Benefício destinado a quem ganhou até dois salários mínimos
Os empregados formais têm até esta quinta-feira (28) para retirar o abono salarial PIS/Pasep de 2023, que se refere ao ano-base 2021. Se o saque não for realizado, o valor retorna para o Fundo de Amparo ao Trabalhador (FAT).
Segundo a Caixa, 84,5 mil empregados ainda não retiraram o benefício. No total, R$ 71,1 milhões estão à espera de resgate.
O abono salarial foi estabelecido em 1990 como um auxílio financeiro para trabalhadores de baixa renda. Todo trabalhador que tenha trabalhado com carteira assinada para um empregador jurídico por pelo menos 30 dias, com remuneração média de até dois salários mínimos, tem direito ao benefício.
É necessário também que as informações tenham sido corretamente fornecidas pelo empregador na Relação Anual de Informações Sociais (Rais). O trabalhador precisa estar cadastrado no programa PIS/Pasep há pelo menos cinco anos. Trabalhadores domésticos e outros empregados por pessoa física, por exemplo, não têm direito.

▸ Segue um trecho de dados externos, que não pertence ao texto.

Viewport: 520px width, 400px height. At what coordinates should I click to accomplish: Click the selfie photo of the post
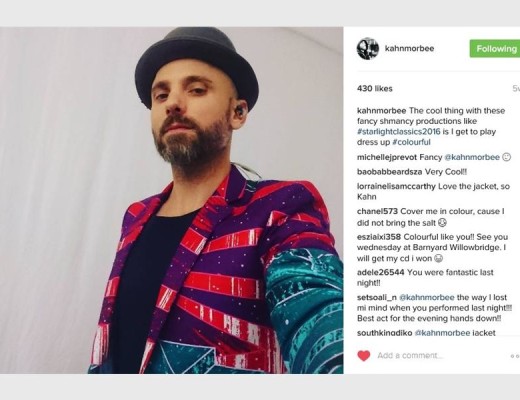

Neste ano, o valor do abono é proporcional ao tempo que o empregado trabalhou com carteira assinada em 2021. Cada mês trabalhado equivale a um benefício de R$ 108,50, com períodos iguais ou superiores a 15 dias contados como mês cheio. Quem trabalhou 12 meses com carteira assinada recebe o salário mínimo cheio (R$ 1.302).
Se o benefício não for sacado até amanhã, ainda é possível recuperar o dinheiro, mas para isso é necessário abrir um processo administrativo junto ao Ministério do Trabalho.
Os recursos do Programa de Apoio Social (PIS) são pagos pela Caixa aos trabalhadores do setor privado, enquanto o dinheiro do Programa de Formação de Patrimônio do Servidor Público (Pasep) é pago pelo Banco do Brasil.
O trabalhador pode verificar se tem direito ao benefício por meio do aplicativo Carteira Digital de Trabalho.